Memory specialist and neuroscientist Lisa Genova tells us something about the way the brain works to create memory and why we forget so much. She parked her car in a garage, and since was scheduled to give a talk a couple of blocks away and was worried she was running late, she hurried out of the garage without taking much notice. When she returned to the garage, she went to where she thought the car was parked and it wasn’t there. Surely she had parked it on the fourth floor? Or could it have been the third or the fifth? She kept pressing the remote on her keys trying not to panic and got nothing. In painful high heels she ran from level to level, her feet screaming. Ready to report the car missing, she stumbled upon it exactly where she had left it on the fourth floor “relieved, embarrassed and sweating”.
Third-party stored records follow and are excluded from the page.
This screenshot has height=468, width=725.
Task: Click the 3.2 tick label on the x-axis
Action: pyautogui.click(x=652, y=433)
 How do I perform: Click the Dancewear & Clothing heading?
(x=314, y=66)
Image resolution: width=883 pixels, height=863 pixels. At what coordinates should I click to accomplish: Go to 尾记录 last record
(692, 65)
She wrote, I reflexively wanted to blame the whole maddening experience on my memory. But the neuroscientist in me knew better. I couldn’t find my car. Not because I had a horrible memory, amnesia, dementia or Alzheimer’s. Temporarily losing my car had absolutely nothing to do with my memory. I couldn’t find my car, because I never paid attention to where I had parked it in the first place.”
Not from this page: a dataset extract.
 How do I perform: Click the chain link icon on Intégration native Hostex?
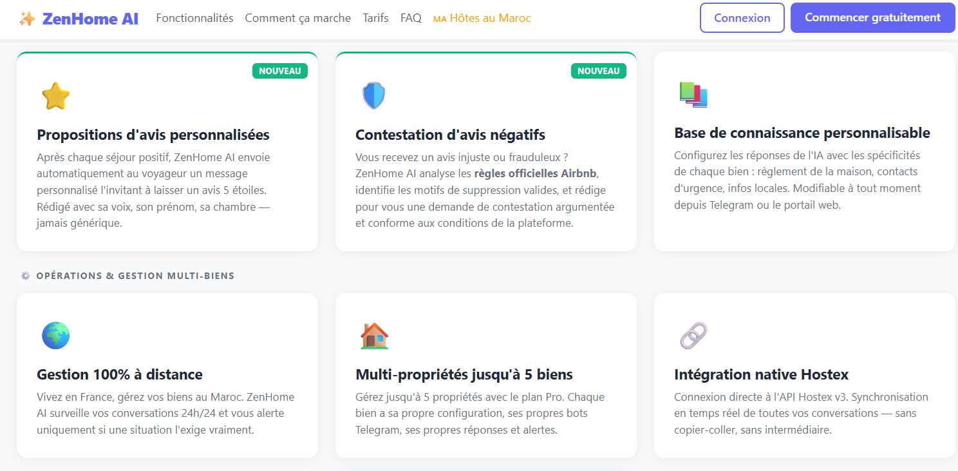[693, 335]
The reason she did not remember where the car was is that she had never put it into her memory in the first place by paying attention to it. Each day you are bombarded with stimuli, but your brain in its working memory only holds onto it for about 15 to 30 seconds, unless you choose to pay attention to it. That choosing to pay attention actually consolidates all the pieces of that memory—sight, sound and more—and stores it in your hippocampus. Otherwise, it is just erased, like an etch-a-sketch from your working memory.
Genova writes, “Paying attention requires conscious effort. Your default brain activity is not attentive. Your inattentive brain is zoned out daydreaming on autopilot, and full of constant background repetitive thinking. You can’t create a new memory in the state. If you want to remember something, you have to turn your brain on. Wake up, become consciously aware and pay attention.” (Lisa Genova, Remember: The Science of Memory and the Art of Forgetting.)
So here’s the point, we will not be engaged and remember what we read in scriptures, unless we open up and pay attention—and pondering is what takes it to the next level. We have to act as if our lives matter as we read. We have to know that the key to coming closer to Christ is in our reading the scriptures to understand what it takes. To ponder and engage deeply with them.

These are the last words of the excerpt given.